After polling consumers on their purchase plans this holiday shopping season, Morgan Stanley remains bullish on Apple and believes the company\'s growth-driven portfolio franchise will continue to accelerate in 2006.

The firm raised its earnings-per-share estimates on the iPod maker for the 2006 and 2007 calendar years by 28 and 50 cents to $2.07 and $2.57, respectively. However, near-term iPod expectations could prove aggressive due to a lack of supply, the firm said.

\"We continue to believe demand outstrips supply for iPods and that Apple is doing the best it can to supply both its own and traditional retail stores,\" analyst Rebecca Runkle wrote in a research note released to clients on Friday. The analyst recently conducted a survey of 2,500 US consumers and found that they plan to buy more iPod and related products than any other electronics category.

\"To hone in on this point, more people plan to buy an iPod this holiday season than a cell phone,\" the analyst said. \"Also interesting, more people plan to buy iTunes gift cards this season than non-iPod branded MP3 players.\"

Of all the consumers planning to purchase an iPod this holiday season, only 4- percent said they would purchase another brand of MP3 player if a store was out of their desired model.

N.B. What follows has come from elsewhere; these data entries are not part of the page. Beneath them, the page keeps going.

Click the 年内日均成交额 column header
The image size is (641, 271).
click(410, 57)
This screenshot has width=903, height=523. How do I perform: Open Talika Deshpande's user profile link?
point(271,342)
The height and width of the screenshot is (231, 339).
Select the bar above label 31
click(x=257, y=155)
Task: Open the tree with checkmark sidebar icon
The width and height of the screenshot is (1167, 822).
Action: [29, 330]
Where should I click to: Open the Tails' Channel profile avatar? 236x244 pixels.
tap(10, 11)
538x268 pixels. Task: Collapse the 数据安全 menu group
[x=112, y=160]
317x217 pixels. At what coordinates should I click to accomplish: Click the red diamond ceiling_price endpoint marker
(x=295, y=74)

\"We think this speaks wonders on iPod brand loyalty and ultimately ties consumers into an expanding portfolio of Apple products,\" Runkle said. The analyst notes that: \"Of the current MP3 player owners planning to buy an iPod this holiday, 40-percent currently own a non-iPod MP3 player — a sign of additional iPod market share traction.\"

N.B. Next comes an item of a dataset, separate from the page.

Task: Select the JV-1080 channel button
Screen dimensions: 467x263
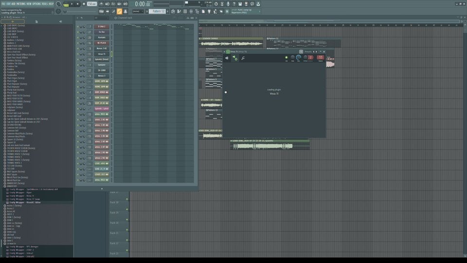Action: coord(101,70)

The survey also revealed that consumers are showing a demand shift away from simple iPods like the shuffle and towards higher function players like video iPod. \"We believe this provides evidence that management of digital content in the living room is important to consumers and could drive incremental demand this coming year,\" Runkle said.

Still, only 8% of US households own iPods and 5% own Macs. Morgan Stanley sees this sub-10% penetration as key to additional retail expansion opportunities for Apple within the US.

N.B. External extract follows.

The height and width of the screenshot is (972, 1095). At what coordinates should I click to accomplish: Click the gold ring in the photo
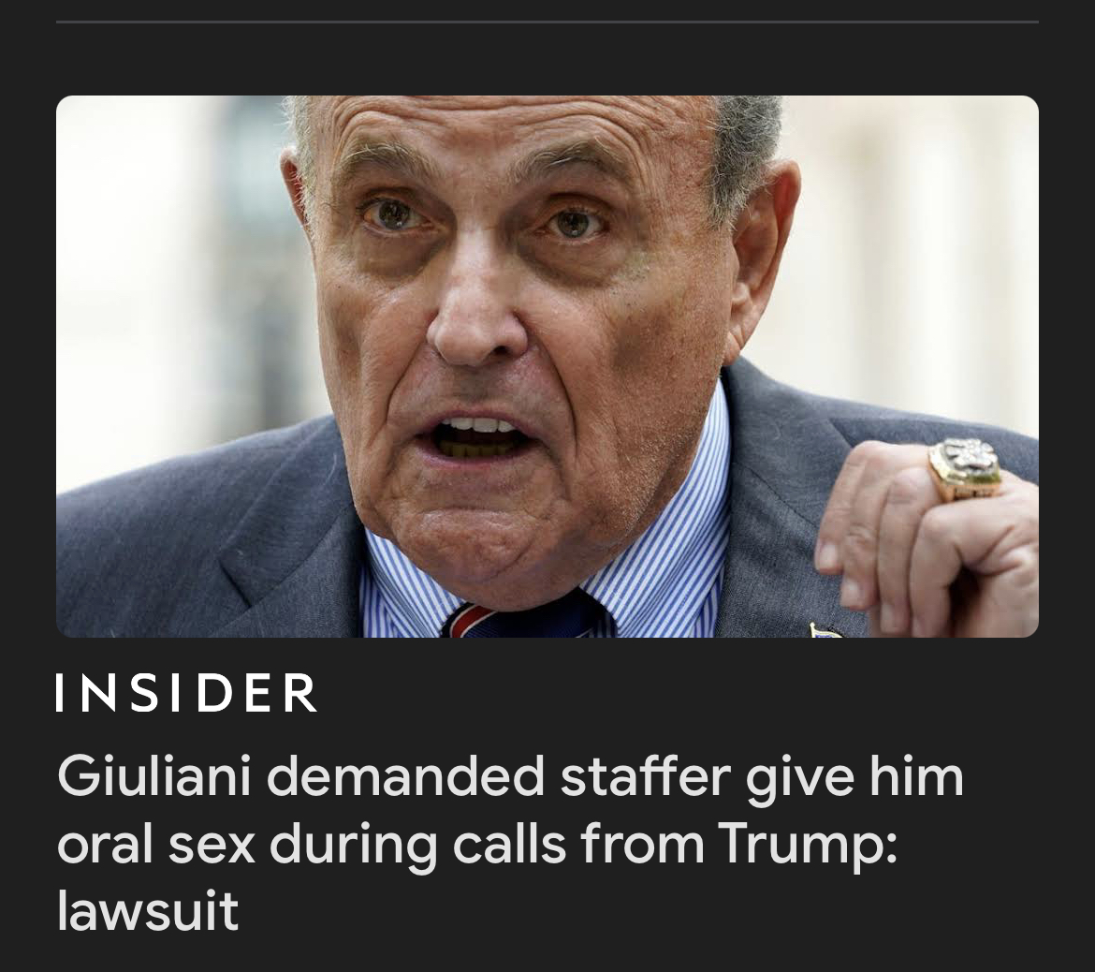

\"Apple management agrees its US retail footprint isn’t maxed out at the 135+ stores today,\" Runkle said. \"While market demand, product execution and competitive dynamics will all impact the rate of growth and ultimate number of Apple retail stores, an analysis of similar retail chains suggests a number in the 300-400 store range is a fair target.\"

As further evidence that the iPod brand is drawing consumers to the Mac, the survey also revealed that iPod owners are three times as likely to seriously consider the purchase of a Mac as non-iPod owners.

Looking into Apple\'s product portfolio, Morgan Stanley said the company\'s supply chain is pointing to notebook shipments that could materially increase with the new Intel-based Macs that appear set to begin shipments in first quarter of 2006. The firm also sees the Mac mini and Front Row software moving into the living room, and an Apple-branded iPhone product sometime in the next 12 months.

\"Apple hasn’t confirmed its phone strategy (or even acknowledged that one exists), but at our recent meeting management did suggest a) handset makers will eventually get an MP3 offering right and b) Apple’s strategy is to be an innovation leader,\" Runkle wrote.

Morgan Stanley maintains an Overweight (or Buy) rating on Apple shares with a price target of $90, up from $70. The firm is \"sticking with\" its 10.2 million iPod estimate for the quarter ending December 31st.